→ What you should do:
Please repeat each line from the one holding "Instruction: Open the" through the final line of the data, exactly as it stands, with no pictures.

§

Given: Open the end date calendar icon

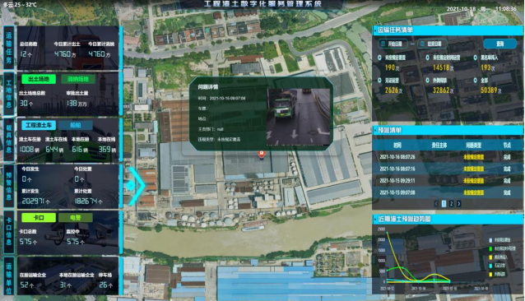Looking at the screenshot, I should click(x=422, y=44).
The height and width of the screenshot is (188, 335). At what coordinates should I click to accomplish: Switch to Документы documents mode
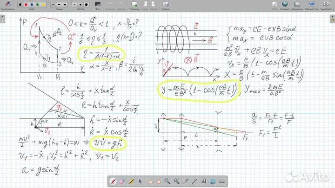click(297, 5)
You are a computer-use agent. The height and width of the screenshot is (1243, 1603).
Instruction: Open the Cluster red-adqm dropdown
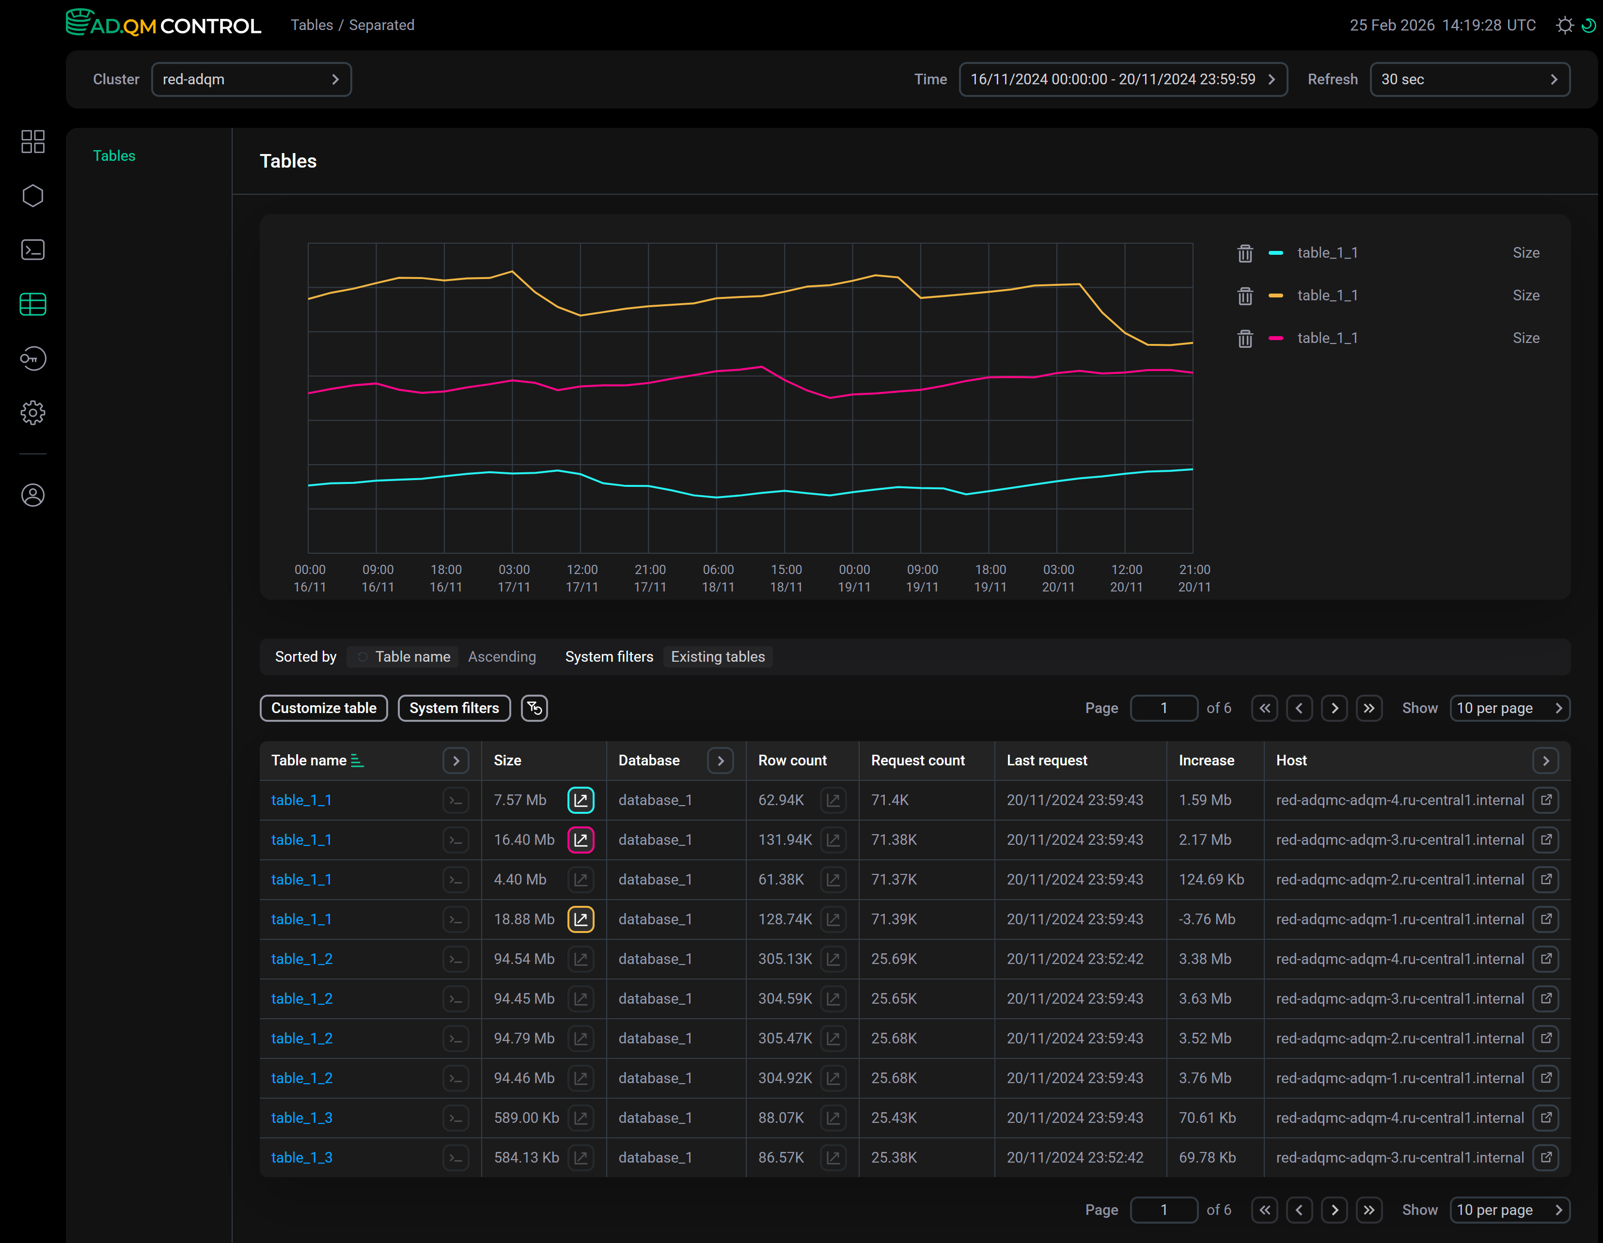coord(251,79)
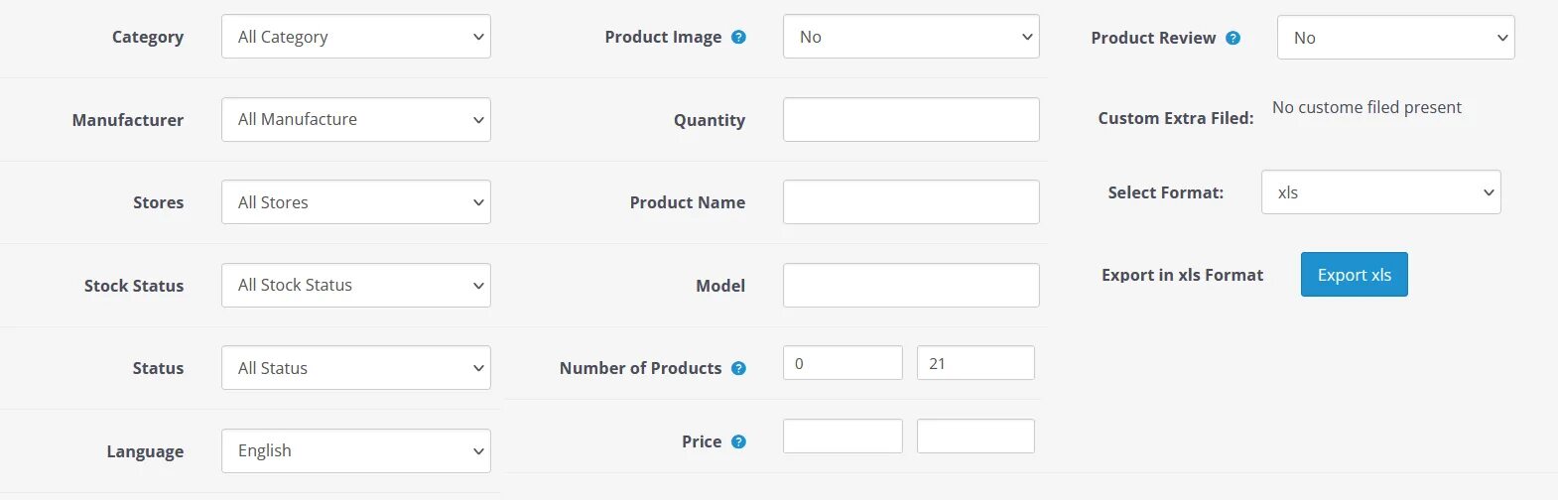
Task: Open the Select Format dropdown
Action: point(1381,192)
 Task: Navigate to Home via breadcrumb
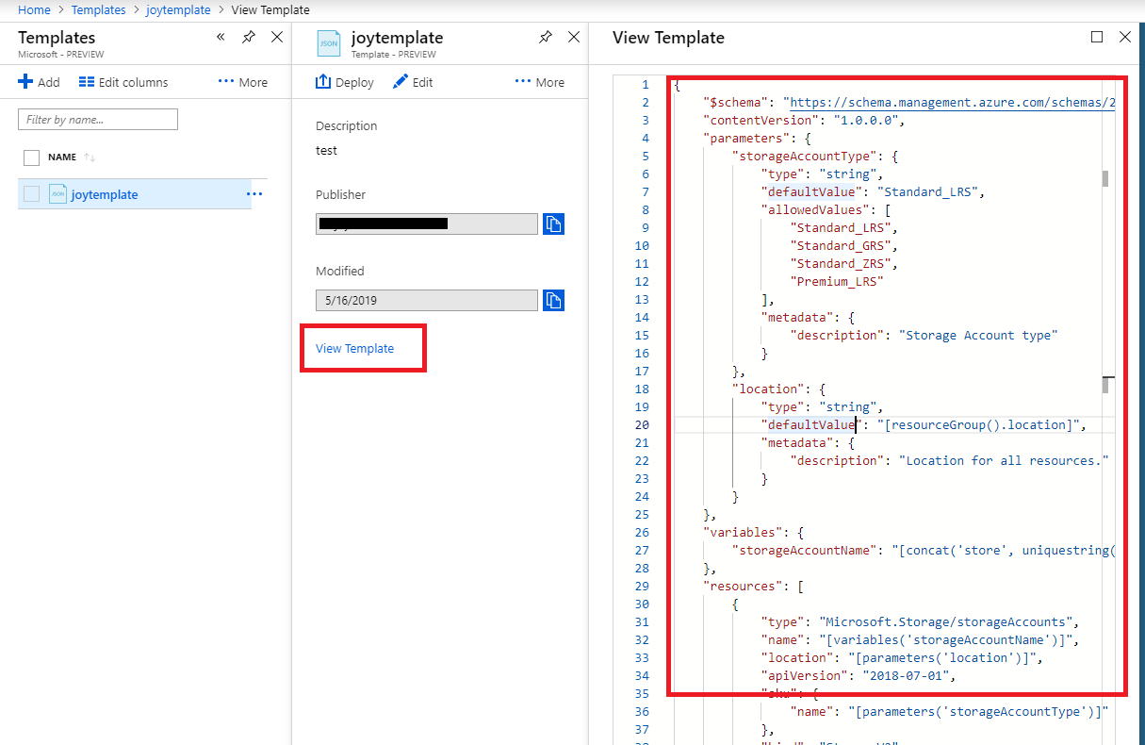pyautogui.click(x=34, y=9)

§

→ Worked solution:
Instruction: Open the Cluster red-adqm dropdown
coord(251,79)
Task: Open the Select Format dropdown
Action: point(1381,192)
 Task: Navigate to Home via breadcrumb
pyautogui.click(x=34, y=9)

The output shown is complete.